» **Data provided**:
'''

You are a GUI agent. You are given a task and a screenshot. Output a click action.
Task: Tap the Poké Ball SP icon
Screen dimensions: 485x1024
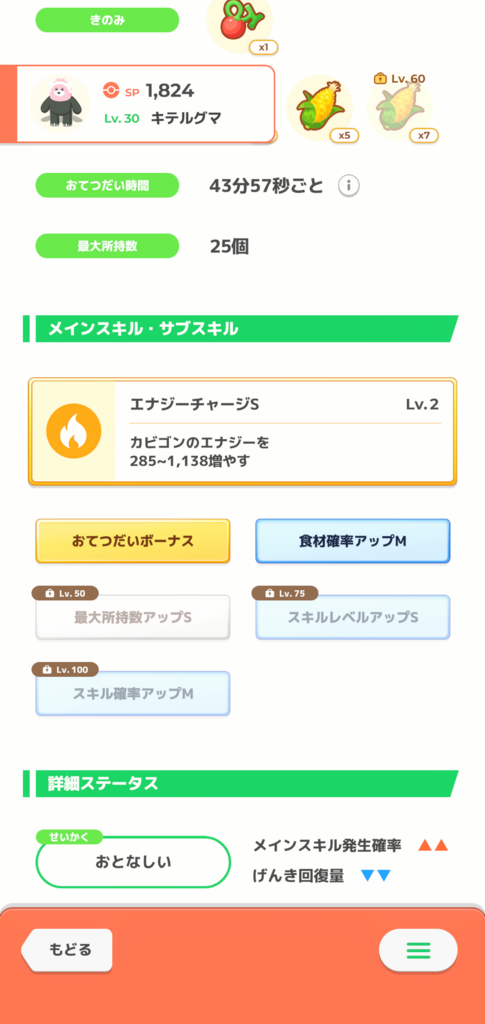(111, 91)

'''
'''

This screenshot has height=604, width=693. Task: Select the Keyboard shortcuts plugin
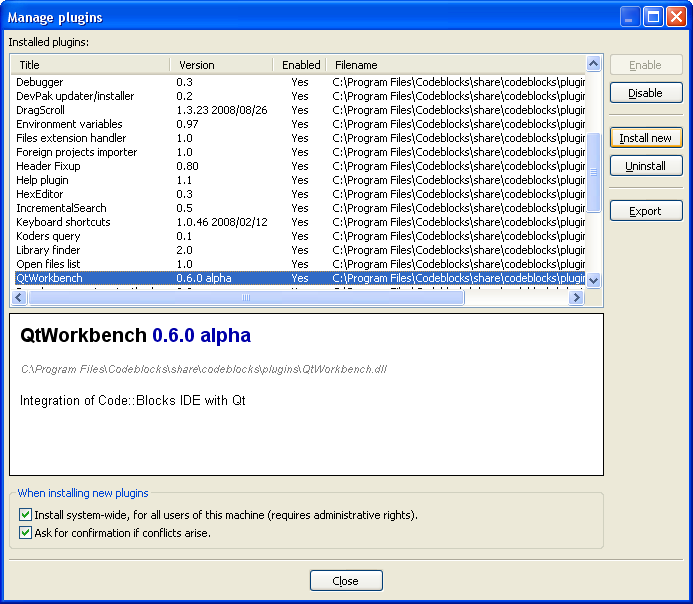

'''
'''

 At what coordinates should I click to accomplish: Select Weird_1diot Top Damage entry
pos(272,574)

'''

» **Requirements**:
Turn the lines starting at the one that contains "At what coordinates" and ending at the one that contains "pos(272,574)" into a JSON list of strings, with one string per line and any blank lines left out.

» **Response to the exercise**:
[
  " At what coordinates should I click to accomplish: Select Weird_1diot Top Damage entry",
  "pos(272,574)"
]